PL : Aujourd’hui le vrai fond de notre identité c’est en quelque sorte plutôt l’Unheimlich que l’heimlich. C’est là que se trouve la maison du sujet moderne, là où s’efface le familier. Au début des années 50 Lacan situait la subjectivité de son époque à travers l’action médiatrice de la psychanalyse entre « l’homme du souci et le sujet du savoir absolu ». Lacan calculait toujours son adresse, à ce moment-là il parlait à ses collègues, marqués par Hegel et Heidegger. Il est presqu’en retrait d’une certaine façon dans ce texte, sur son affirmation plus radicale, dans son article précédent sur le temps logique, qui posait le « collectif comme le sujet de l’individuel ». Ce qui peut se traduire par le fait qu’un sujet apparaît là où plusieurs individus s’articulent entre eux, soit que le « social » précède le sujet. Pour le dire autrement, que l’effet de discours prime logiquement sur l’effet de sujet.
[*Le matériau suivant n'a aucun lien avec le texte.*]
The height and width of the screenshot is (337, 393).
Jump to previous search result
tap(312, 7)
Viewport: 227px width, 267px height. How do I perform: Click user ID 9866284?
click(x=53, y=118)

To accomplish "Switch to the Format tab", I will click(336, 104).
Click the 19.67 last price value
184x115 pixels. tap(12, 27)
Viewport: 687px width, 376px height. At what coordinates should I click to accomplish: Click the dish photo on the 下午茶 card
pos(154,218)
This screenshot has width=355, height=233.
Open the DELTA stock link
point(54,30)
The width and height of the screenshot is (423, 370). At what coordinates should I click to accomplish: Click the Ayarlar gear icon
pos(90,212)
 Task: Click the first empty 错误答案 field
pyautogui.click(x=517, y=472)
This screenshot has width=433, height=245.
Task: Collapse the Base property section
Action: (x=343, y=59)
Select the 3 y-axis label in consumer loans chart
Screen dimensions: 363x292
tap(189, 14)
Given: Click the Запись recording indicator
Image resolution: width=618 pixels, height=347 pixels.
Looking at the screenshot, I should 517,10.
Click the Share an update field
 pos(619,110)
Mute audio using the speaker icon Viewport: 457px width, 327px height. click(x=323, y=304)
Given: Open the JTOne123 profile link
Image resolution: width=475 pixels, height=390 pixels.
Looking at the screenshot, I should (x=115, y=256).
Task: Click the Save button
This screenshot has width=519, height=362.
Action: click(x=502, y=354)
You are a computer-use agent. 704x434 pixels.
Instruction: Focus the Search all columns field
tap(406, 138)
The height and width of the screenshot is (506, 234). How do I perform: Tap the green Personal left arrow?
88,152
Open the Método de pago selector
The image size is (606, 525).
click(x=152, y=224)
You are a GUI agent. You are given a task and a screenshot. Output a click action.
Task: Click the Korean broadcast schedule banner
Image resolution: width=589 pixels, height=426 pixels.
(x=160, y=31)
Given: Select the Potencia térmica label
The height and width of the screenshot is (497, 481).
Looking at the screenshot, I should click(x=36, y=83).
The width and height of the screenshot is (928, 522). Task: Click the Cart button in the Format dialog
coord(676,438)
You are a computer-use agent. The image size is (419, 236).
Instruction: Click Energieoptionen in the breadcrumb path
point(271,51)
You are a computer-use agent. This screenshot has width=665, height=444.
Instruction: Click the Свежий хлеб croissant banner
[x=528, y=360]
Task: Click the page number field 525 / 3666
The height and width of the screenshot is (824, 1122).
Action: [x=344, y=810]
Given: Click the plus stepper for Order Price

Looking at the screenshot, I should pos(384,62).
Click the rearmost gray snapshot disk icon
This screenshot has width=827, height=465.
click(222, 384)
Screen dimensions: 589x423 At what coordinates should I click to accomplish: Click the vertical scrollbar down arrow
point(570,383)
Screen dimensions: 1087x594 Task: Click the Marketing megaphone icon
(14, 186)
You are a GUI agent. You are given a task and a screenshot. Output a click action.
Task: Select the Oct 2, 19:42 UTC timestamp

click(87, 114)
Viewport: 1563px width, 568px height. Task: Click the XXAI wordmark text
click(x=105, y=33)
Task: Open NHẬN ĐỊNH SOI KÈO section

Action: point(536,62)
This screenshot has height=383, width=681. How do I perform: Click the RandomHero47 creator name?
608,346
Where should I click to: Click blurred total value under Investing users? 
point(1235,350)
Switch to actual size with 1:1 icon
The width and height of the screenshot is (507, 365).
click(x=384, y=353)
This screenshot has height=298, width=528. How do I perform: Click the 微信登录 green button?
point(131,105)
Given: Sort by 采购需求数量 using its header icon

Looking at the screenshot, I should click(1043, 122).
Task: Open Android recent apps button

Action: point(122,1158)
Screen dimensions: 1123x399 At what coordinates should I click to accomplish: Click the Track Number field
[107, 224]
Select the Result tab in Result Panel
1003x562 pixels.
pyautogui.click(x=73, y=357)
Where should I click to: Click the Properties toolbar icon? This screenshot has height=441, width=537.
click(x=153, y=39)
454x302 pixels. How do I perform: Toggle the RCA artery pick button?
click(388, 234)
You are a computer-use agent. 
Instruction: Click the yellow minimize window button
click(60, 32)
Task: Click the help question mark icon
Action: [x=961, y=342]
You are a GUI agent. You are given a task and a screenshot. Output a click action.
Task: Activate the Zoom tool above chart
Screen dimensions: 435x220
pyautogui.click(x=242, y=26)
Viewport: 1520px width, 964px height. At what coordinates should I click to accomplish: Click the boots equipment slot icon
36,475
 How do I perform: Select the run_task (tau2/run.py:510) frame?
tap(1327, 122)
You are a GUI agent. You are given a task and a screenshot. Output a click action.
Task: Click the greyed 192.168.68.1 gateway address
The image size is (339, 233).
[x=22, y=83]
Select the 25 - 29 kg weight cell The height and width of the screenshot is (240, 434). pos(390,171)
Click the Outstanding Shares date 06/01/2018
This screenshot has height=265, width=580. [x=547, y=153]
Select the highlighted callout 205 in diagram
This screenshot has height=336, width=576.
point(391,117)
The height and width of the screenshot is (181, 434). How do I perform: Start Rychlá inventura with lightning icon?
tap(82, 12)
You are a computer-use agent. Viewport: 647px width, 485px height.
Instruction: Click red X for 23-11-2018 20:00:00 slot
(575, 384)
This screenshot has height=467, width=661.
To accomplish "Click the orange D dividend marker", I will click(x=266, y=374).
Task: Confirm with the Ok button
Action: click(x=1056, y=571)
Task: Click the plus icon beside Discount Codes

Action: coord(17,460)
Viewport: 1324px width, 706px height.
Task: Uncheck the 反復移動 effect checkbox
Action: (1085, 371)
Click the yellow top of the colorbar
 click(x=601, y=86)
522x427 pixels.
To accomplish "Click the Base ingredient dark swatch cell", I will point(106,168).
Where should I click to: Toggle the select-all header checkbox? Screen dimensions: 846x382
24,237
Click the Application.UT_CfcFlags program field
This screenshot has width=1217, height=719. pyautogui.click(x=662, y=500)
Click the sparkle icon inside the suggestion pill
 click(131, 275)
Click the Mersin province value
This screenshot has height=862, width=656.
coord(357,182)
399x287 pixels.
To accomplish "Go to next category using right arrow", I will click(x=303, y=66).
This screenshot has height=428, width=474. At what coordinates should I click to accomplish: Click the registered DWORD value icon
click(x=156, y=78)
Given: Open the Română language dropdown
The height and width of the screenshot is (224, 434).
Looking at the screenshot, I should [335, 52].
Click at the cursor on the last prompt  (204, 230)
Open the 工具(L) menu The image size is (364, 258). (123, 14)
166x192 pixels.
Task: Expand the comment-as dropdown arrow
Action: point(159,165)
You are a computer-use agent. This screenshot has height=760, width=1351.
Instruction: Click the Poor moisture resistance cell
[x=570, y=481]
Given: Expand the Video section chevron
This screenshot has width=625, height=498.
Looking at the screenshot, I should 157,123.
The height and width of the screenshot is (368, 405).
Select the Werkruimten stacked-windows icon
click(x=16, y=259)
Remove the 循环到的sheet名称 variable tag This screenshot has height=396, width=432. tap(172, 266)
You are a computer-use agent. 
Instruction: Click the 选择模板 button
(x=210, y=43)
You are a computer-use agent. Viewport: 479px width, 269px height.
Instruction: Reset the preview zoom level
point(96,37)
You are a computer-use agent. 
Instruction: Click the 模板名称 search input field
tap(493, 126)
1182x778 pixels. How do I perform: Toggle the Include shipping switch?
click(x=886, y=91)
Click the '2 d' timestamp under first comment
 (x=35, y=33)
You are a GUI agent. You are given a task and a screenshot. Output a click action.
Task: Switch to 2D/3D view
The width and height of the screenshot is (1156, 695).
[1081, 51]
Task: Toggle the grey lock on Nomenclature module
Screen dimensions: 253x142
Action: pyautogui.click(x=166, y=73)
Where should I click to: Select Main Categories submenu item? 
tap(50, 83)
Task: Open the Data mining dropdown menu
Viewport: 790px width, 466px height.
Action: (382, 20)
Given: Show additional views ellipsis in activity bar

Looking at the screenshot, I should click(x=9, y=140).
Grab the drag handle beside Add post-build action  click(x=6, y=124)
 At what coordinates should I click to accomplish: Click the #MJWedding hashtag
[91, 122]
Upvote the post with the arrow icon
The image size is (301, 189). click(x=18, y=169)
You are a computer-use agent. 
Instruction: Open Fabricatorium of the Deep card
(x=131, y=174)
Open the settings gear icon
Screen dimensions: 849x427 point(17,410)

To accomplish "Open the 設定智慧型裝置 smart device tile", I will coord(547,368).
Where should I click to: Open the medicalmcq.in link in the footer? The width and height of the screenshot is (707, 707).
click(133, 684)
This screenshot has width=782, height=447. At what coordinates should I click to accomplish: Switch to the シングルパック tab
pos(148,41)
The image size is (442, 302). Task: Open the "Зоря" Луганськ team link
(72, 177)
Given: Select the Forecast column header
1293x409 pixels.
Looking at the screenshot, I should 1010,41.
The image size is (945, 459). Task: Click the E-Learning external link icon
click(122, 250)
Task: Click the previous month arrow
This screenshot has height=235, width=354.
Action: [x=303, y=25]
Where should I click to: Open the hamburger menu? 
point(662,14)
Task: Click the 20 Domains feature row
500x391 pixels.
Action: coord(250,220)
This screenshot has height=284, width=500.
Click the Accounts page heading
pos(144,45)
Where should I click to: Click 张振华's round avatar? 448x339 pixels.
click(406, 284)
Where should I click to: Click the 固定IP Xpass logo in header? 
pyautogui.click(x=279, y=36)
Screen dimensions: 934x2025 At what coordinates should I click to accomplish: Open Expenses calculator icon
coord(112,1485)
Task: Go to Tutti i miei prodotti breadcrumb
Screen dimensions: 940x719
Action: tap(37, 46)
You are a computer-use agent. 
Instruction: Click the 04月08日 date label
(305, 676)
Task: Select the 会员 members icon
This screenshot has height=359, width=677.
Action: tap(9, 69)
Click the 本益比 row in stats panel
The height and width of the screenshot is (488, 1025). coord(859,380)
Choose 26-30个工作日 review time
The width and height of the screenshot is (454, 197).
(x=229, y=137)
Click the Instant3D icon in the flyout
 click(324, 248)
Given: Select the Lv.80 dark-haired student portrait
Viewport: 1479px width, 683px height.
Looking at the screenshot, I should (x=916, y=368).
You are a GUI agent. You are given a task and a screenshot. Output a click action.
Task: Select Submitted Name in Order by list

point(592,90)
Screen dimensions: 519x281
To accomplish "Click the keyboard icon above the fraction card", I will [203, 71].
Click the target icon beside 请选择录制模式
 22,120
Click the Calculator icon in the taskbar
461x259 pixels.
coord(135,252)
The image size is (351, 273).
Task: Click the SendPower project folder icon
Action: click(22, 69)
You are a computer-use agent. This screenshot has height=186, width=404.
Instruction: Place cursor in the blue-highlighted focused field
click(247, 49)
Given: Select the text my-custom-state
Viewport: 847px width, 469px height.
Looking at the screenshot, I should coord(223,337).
Lors de la formidable Rencontre PIPOL 3, organisée par Judith Miller, qui vient de s’achever à Paris, nous avons pu vérifier la valeur de ces effets de discours, de la « prise directe sur le social » au niveau des nombreux centres de consultations et de traitement en France et en Europe. La clinique de ces CPCT témoigne plus de ces effets de discours que des effets de sujet au sens classique. À la rentrée nous pourrons mieux saisir cette articulation des effets de discours avec les effets du sujet supposé savoir, lors des Journées d’études de l’ECF, le 6 et le 7 octobre, à Paris.
La deuxième moitié du XXème siècle a été marqué par, disons-le vite, l’acting-out démonstratif et le refoulement, avec en tiers la culpabilité et le conflit interne. Le XXIème siècle semble plus lié au couple inhibition/des-inhibition et au passage à l’acte, avec la honte, cette fois, en tiers terme.
La journée récente du CERCLE UFORCA, qui réunissait les Sections cliniques, a montré ce moment essentiel dans la clinique en mettant à l’ordre du jour les « Variétés de l’humeur ».
Certains aujourd’hui rejettent par l’usage de la terreur notre plus-de-jouir moderne. On dit souvent qu’ils agissent par nostalgie du passé, mais peut-être est-ce plutôt, chez des sujets, la marque d’une inhibition à imaginer ou à inventer un autre avenir que celui de la seule marchandise, tout en le souhaitant, au moment même où l’utopie sociale du marxisme décourage l’imagination par son échec historique. Dans son texte, « Fonction et Champ de la parole et du langage en psychanalyse », Lacan souligne le lien du sujet comme terme de la structure avec une malédiction sans parole où il s’affirme comme sujet contre le sens, sens où il s’évanouit. L’échange, la communication de tout avec tout, Lacan avait su mettre en parallèle de façon provocante à Bordeaux il y a 40 ans ce lien de la civilisation et de l’égout au niveau du communiquant, créent ainsi un appétit du sujet pour la différence singulière, appétit qui ouvre parfois hélas la porte à la destruction. Lacan, lui, attendait, la même année, un discours sans parole et sans malédiction, qui puisse inventer du nouveau, sans aucune nécessité d’apocalypse. Qui puisse aussi user de l’imaginaire pour produire du signifiant, comme l’a montré Jacques-Alain Miller dans son Cours. C’est là aussi la tâche pratique qui s’annonce pour les psychanalystes, c’est-à-dire aussi bien pour les humains modernes !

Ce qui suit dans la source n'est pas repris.